By DEBORAH JONES
BADDECK, Nova Scotia, Canada 1993

It’s late afternoon on a hot August day, and several members of The Rankin Family band are relaxing around a sidewalk table outside a deli in Baddeck, N.S.

Raylene Rankin is biting into her sandwich when a drunk shuffles up and plunks himself down at the table.

Hello, what’s your name?” asks Raylene.

Carl,” says the drunk. Glassily, he eyes the food. The Rankins are eating a light supper before the concert they’re to give tonight for Canada’s 10 premiers plus the territorial and aboriginal leaders, who are holding a meeting in Baddeck.

Do you want some coffee?” offers Raylene, whose impish crop of dark hair belies the serious intelligence in her eyes.

No,” says Carl. “I’d like a sandwich.”

Raylene goes into the deli and comes out with a thick chicken sandwich and tea, which she hands to Carl the way she’d pass the ketchup to one of her siblings.

Thanks,” he says.

As Carl eats, the Rankins ask him if he knows anyone from Mabou, their hometown, about an hour’s drive away, and they discover a mutual acquaintance. Across the table, Cookie Rankin slips the word “damn” into a conversation with her brother John Morris. “Watch your language!” he says, cuffing her lightly on the shoulder.

Carl finishes his sandwich. “Can I have two bucks?” Cookie hands him a bill, then, worried he’ll buy booze, asks, “What are you going to do with it?”

Raylene interjects: “It’s none of our business!” Carl staggers off and the siblings finish their meal, blending, in their shorts and casual shirts, with the locals and tourists in this Cape Breton village.

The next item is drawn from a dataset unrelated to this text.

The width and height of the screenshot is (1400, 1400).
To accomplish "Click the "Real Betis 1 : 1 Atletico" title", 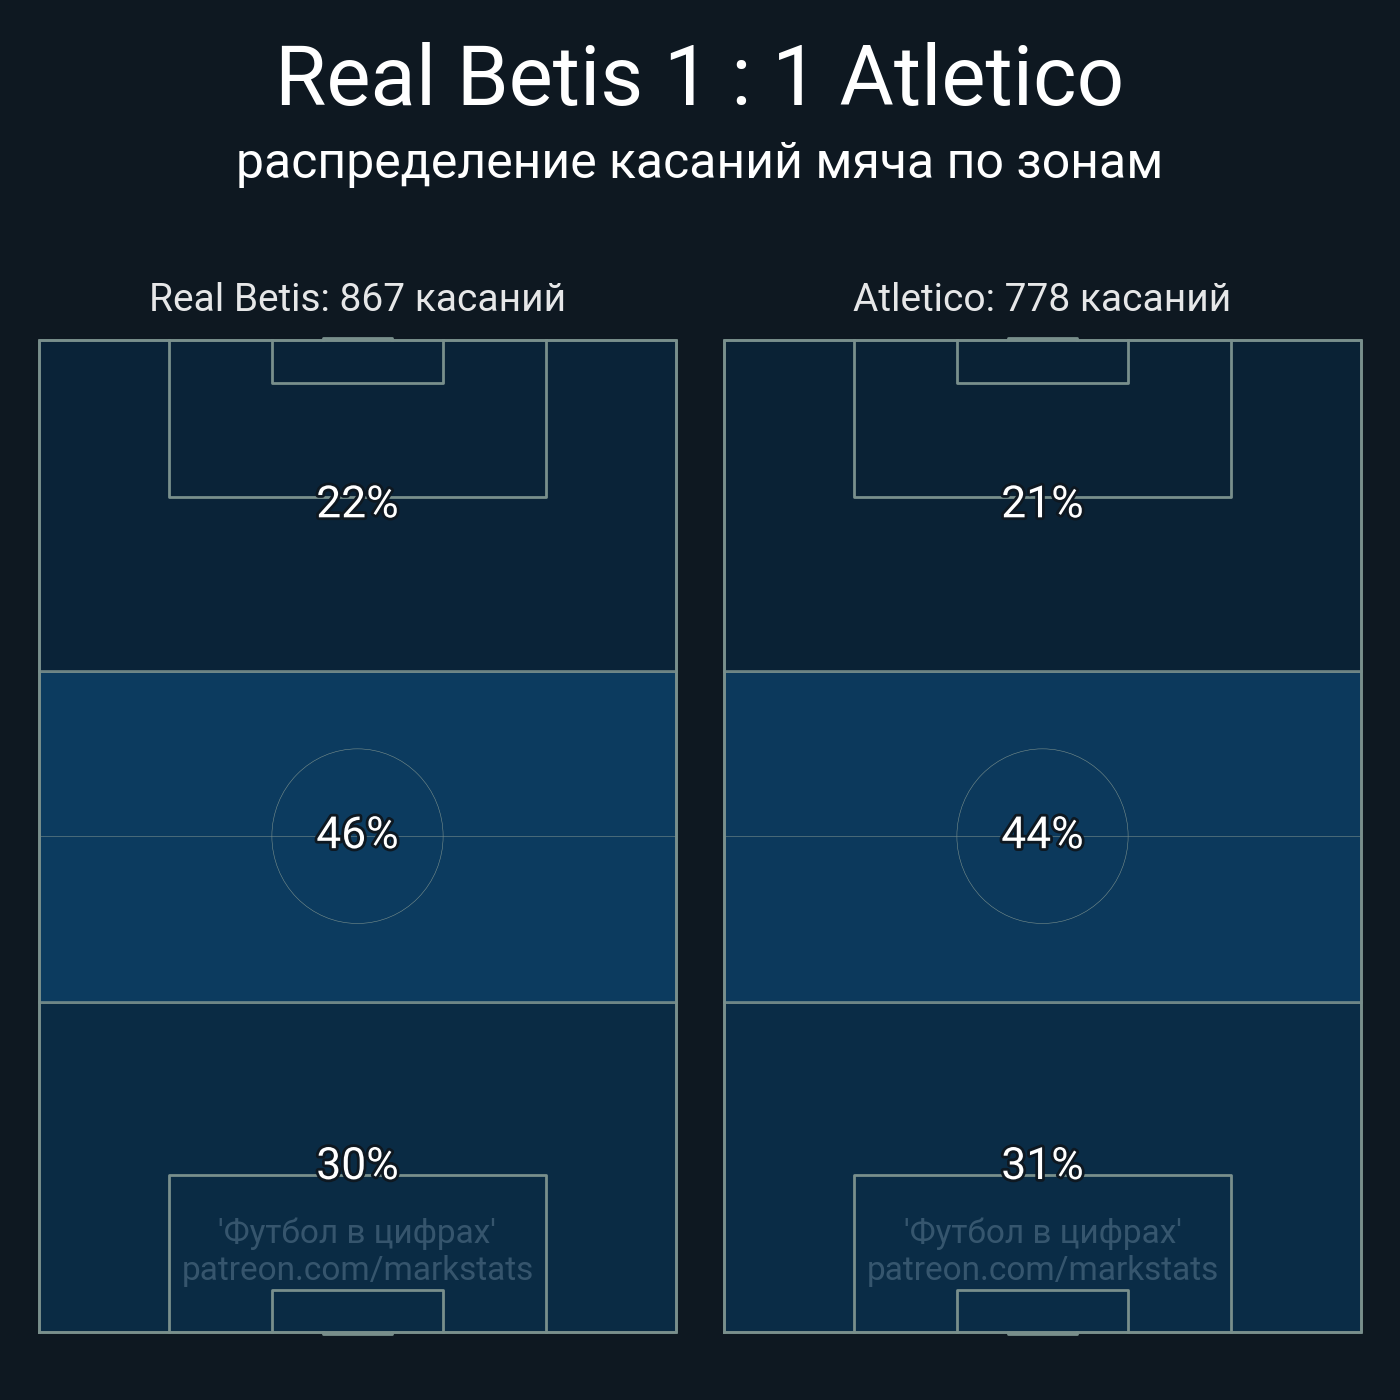I will pyautogui.click(x=699, y=77).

National success as Canada’s premier Celtic folk band hasn’t changed much about the Rankin family, who formed the band in 1989. Today, they teeter on the edge of international success. Their eclectic blend of pop, eastern country and timeless Gaelic tunes (a language they don’t speak but get phonetic coaching in) draws sellout crowds in Canada, the United States and Britain. After gold and triple – platinum sales of their first two recordings, The Rankin Family and Fare Thee Well, Love, they launched their third CD, North Country, this fall, under a worldwide record deal with EMI Music Canada. In September, they picked up two Canadian Country Music Awards, for group of the year and “rising stars.” The five band members come from the middle ranks of a close – knit family of 12 children. John Morris, 34, sandy – haired and gentle, is the band’s musical centre, playing fiddle and keyboards. He has a bachelor of arts degree and has mostly supported himself with music. He lives in Cape Breton with his wife, Sally, and two children, Molly and Michael.

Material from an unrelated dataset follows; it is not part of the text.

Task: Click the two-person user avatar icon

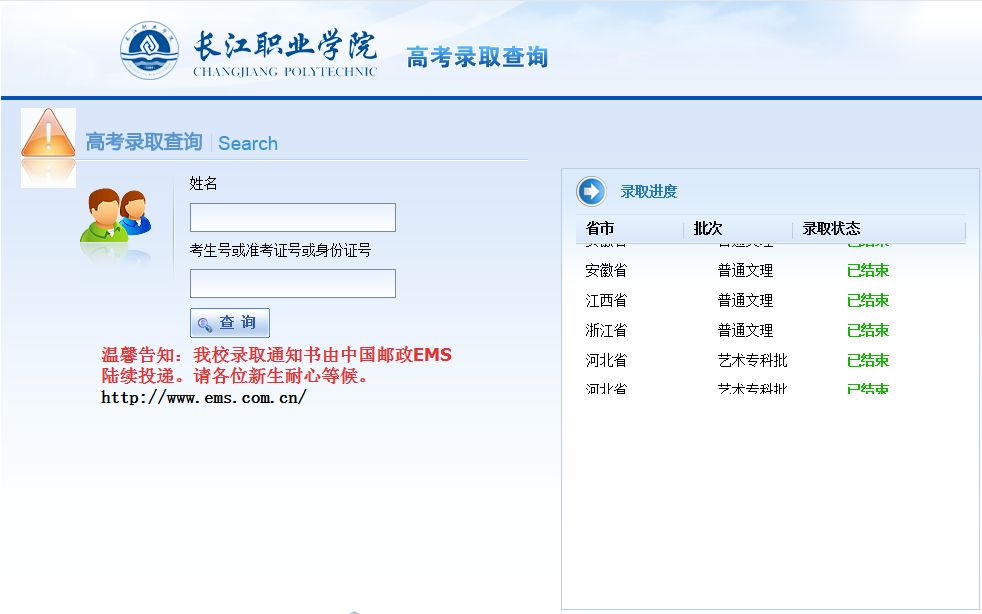Action: tap(115, 216)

Raylene, 33, the matter – of – fact older sister, sings and writes some of their songs. She lives in Halifax with her husband, Colin Anderson, a garage supervisor. Trained as a lawyer, Raylene practised law for nine months, but found it stressful and happily put it on the back burner to sing.

Jimmy, 29, of the wild grin and joking manner, belts out songs, plays acoustic guitar and writes most original Rankin music. He lives in Halifax with his wife, Mia Nishi, a former New York investment banker. In 1989, he finished a fine arts degree at the Nova Scotia College of Art and Design in Halifax.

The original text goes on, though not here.